Magenau, John M; Goldstein, Steven C; Peltier, Dan; Soiffer, Robert J; Braun, Thomas; Pawarode, Attaphol; Riwes, Mary M; Kennel, Maggi; Antin, Joseph H; Cutler, Corey S; Ho, Vincent T; Alyea, Edwin P; Parkin, Brian L; Yanik, Gregory A; Choi, Sung Won; Lewis, Eli C; Dinarello, Charles A; Koreth, John; Reddy, Pavan.

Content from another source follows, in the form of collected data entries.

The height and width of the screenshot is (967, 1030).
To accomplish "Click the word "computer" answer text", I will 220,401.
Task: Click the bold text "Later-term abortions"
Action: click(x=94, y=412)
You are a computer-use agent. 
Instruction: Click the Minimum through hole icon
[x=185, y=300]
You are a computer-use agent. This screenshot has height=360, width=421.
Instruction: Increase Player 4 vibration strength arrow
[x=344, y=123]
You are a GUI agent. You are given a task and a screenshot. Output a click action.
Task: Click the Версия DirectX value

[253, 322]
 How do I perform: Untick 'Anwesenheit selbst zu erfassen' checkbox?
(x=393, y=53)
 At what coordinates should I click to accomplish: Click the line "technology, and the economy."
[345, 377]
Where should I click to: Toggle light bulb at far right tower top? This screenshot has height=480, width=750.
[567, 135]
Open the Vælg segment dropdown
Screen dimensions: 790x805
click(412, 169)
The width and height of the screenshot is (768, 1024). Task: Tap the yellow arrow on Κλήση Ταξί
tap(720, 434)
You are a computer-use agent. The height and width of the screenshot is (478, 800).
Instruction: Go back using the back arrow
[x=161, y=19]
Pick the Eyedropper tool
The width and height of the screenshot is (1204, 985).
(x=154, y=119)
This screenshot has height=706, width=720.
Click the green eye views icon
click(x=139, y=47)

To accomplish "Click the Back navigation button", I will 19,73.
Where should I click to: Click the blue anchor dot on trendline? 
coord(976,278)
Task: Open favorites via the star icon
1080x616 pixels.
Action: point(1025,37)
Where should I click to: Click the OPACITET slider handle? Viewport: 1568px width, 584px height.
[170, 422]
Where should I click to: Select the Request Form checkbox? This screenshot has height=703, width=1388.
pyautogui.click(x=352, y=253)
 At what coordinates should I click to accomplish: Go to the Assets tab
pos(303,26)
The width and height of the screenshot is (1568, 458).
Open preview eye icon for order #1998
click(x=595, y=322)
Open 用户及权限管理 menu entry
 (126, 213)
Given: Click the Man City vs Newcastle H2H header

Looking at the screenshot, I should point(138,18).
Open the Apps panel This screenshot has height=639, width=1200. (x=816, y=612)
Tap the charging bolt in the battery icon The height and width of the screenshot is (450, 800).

Blood; 131(12): 1372-1379, 2018 03 22.
Artigo em Inglês | MEDLINE | ID: mdl-29437593
Corticosteroid resistance after acute graft-versus-host disease (SR-aGVHD) results in high morbidity and mortality after allogeneic hematopoietic cell transplantation. Current immunosuppressive therapies for SR-aGVHD provide marginal effectiveness because of poor response or excessive toxicity, primarily from infection. α1-Antitrypsin (AAT), a naturally abundant serine protease inhibitor, is capable of suppressing experimental GVHD by downmodulating inflammation and increasing ratios of regulatory (Treg) to effector T cells (Teffs). In this prospective multicenter clinical study, we sought to determine the safety and response rate of AAT administration in SR-aGVHD. Forty patients with a median age of 59 years received intravenous AAT twice weekly for 4 weeks as first-line treatment of SR-aGVHD. The primary end point was overall response rate (ORR), the proportion of patients with SR-aGVHD in complete (CR) or partial response by day 28 without addition of further immunosuppression. Treatment was well tolerated without drug-related adverse events. A significant increase in serum levels of AAT was observed after treatment. The ORR and CR rates by day 28 were 65% and 35%, respectively, and included responses in all aGVHD target organs. At day 60, responses were sustained in 73% of patients without intervening immunosuppression. Infectious mortality was 10% at 6 months and 2.5% within 30 days of last AAT infusion. Consistent with preclinical data, correlative samples showed an increase in ratio of activated Tregs to Teffs after AAT treatment. These data suggest that AAT is safe and may be potentially efficacious in treating SR-aGVHD. This trial was registered at www.clinicaltrials.gov as #NCT01700036.